Les Lacets de Montvernier is French for ‘the shoelaces of Montvernier’ and the climb’s beauty is in how it scales the cliff face above the Maurienne valley, from Pontamafrey to Montvernier, as if a shoelace had been dropped from the sky.
Eighteen hairpin bends, stacked one on top of the other, rise from the valley on the 3.4km climb – though 17 of those hairpins come in a 2km stretch, making for, roughly speaking, one every 120m, with riders slingshotting from bend to bend. It is a stunning stretch of road; quiet, narrow and one seemingly made for cycling.
The road was finished in 1934, a feat of engineering like Sa Calobra in Majorca, and took six years to construct, but only now does the Tour come to town. All in all, the road rises for 3.4km, climbing from an altitude of 505m to 782m at a steady gradient of between eight and nine per cent.
It will be the final launchpad on a rollercoaster day at the Tour which features seven categorised climbs, including the hors categorie Col du Glandon. With two summit finishes to come on Friday and Saturday, in La Toussuire and Alpe d’Huez, stage 18 is likely to see a breakaway succeed, and from the top of the Lacets de Montvernier there’s a fast descent to the finish in Saint-Jean-de-Maurienne.

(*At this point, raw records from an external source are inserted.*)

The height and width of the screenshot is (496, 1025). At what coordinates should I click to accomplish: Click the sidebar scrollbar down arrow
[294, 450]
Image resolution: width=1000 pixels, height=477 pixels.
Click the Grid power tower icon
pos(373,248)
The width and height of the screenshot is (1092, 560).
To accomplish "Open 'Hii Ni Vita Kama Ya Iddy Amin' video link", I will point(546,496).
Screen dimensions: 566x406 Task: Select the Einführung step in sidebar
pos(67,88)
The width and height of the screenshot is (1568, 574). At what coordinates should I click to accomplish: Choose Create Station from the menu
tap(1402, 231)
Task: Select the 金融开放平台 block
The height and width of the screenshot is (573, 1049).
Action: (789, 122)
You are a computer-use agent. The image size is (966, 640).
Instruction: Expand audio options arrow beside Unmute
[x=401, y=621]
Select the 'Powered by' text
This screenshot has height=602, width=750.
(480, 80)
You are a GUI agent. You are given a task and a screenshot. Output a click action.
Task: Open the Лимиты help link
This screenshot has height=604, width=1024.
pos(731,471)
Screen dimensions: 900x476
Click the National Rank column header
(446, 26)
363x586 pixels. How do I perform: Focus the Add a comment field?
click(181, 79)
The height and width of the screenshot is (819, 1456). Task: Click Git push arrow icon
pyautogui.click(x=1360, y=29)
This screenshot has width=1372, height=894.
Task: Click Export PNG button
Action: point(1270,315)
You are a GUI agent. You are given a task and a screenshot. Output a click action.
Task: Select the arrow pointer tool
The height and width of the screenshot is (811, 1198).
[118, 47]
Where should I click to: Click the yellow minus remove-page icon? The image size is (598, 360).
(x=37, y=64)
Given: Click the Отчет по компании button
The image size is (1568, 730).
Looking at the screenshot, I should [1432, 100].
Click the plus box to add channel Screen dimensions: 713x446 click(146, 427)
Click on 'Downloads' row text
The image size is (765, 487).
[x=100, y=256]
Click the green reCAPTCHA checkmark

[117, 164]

The climb is a visual feast in a race which isn’t short on dramatic vistas. While it’s neighbours, including the Glandon, Col de la Croix de Fer, Col du Galibier and Col de la Madeleine, are better known giants, and climb further and higher into the Alps, the Lacets de Montvernier will offer a unique spectacle when the television helicopter which follows the race beams back images of stage 18.